● **Selected extract**:
--------
Sister Mary Philomena was beefy, red-faced, Welsh and short-tempered, and she had bad teeth. She taught me singing at St Michael’s convent in north Finchley. Music was compulsory and Sister Philomena’s attitude was that God had given everybody a voice and, although she sometimes could not imagine why He wanted to hear some of the sounds people made, if it was the voice God gave you, then that’s what He wanted to hear. You raised it and you sang, and you damn well sang in tune. She’d play a phrase on the piano and make you sing it, and use the ruler on your knuckles if you didn’t get it right.

She would take a whole class and enter them in north London choral competitions, and sometimes win, which was amazing, as there was no selection and we included people like me who were tone deaf.

In spite of the ruler and the harshness if we sang out of tune, we adored her. I learned to listen to music and to sing in tune. But more than that, she taught me how to handle talent and the lack of it. She was inspirational. I have remembered her attitude when I am teaching. It’s easy to say: “You can’t really do this”, but the best teachers don’t give up.

I learned when I was teaching what is now called creative writing that those who have no natural talent must not be allowed to opt out. Everybody can do in the end what they want or need to do, to a much greater extent than we give them credit for - if they keep trying and if someone has faith in them.

The difference between Sister Philomena and other teachers was that she was in love not only with her God and with her vocation, but also with her subject. She adored music. She had a lovely voice, deep, vibrant, powerful, mezzo, perhaps. I remember she loved to sing Schubert’s ode to music, “Du Holde Kunst”. In class, we sang fusty folk songs and pop classics, and a great deal of plainsong because we sang at mass every week.

I didn’t keep in touch with Sister Philomena. She was in late middle age when I was a child and will long since have gone to sing in the heavenly choirs. I went to talk to the sixth form a few years ago, which was an odd experience. The school had changed a lot.
--------
● **Data extract**:
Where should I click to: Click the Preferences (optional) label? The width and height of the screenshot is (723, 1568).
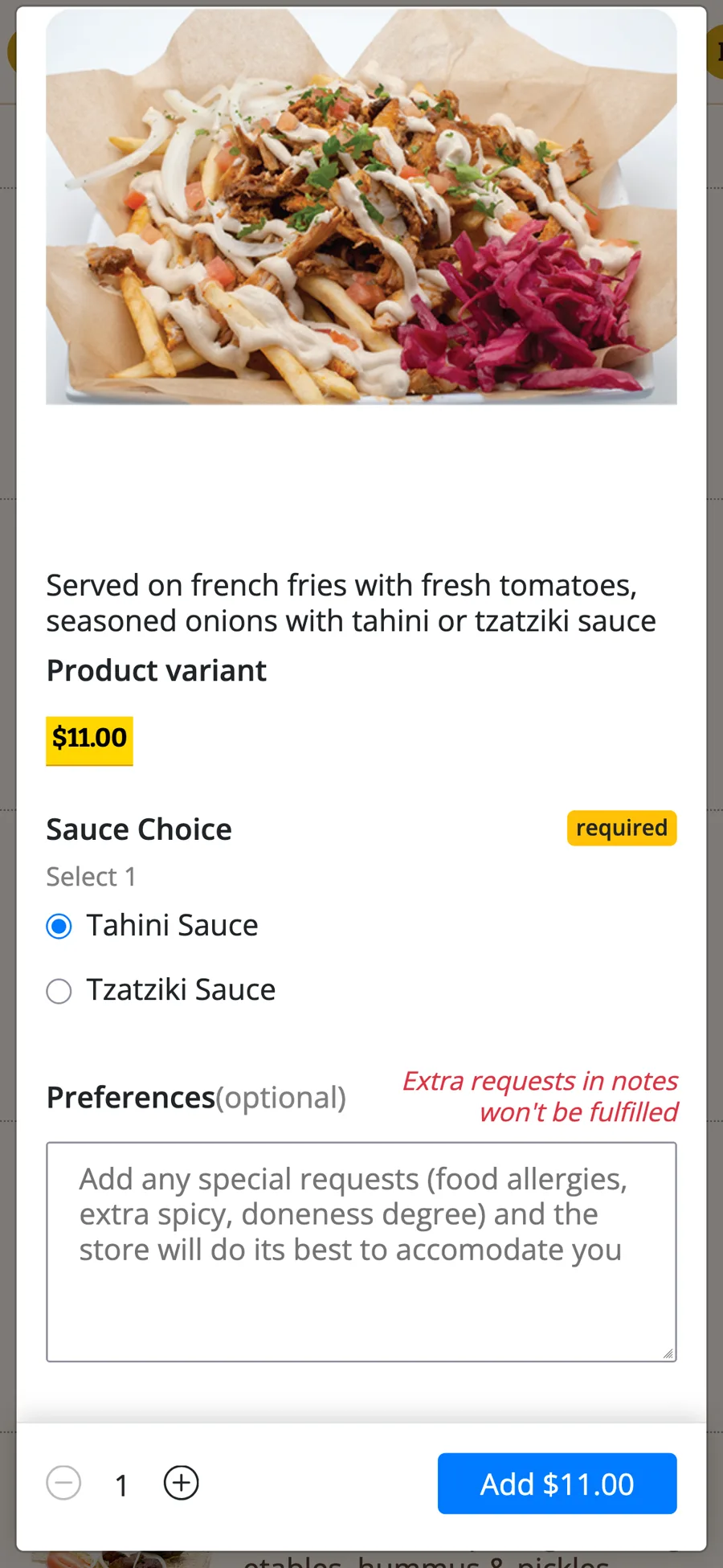196,1097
--------
● **Task goal**:
Pick up the memoir about Sister Philomena, the convent singing teacher, and write on from its final sentence.

● **Result below**:
Two of my contemporaries and I were the first girls from the school to get into university for at least 10 years. There was a feeling that it was a dangerous thing to be clever; thinking might cause you to question the faith. Worse than being ungodly, it was unmaidenly. When I got into Oxford they offered a mass for my soul. They were right; I got into difficulties and left the church.

I went to St Anne’s to read English and became a teacher for a while. In those days, women stopped work when they had a family, and I stopped teaching to have my three children. I began writing almost immediately because I found being at home boring, and I desperately missed the children I had been teaching. In particular, I missed the less able ones - those who needed careful handling and who had been very rewarding to teach. I wanted to write for children like them. The book was Hengest’s Tale, the first of 30 children’s stories I have written.

Sister Philomena hasn’t crept into any of my books in person, but in attitude she has - this feeling that a thing is always worth doing. If you do something well, you get lots of satisfaction, but if you can’t do it well, it’s worth doing it as well as you can. That approach enabled me to write a book.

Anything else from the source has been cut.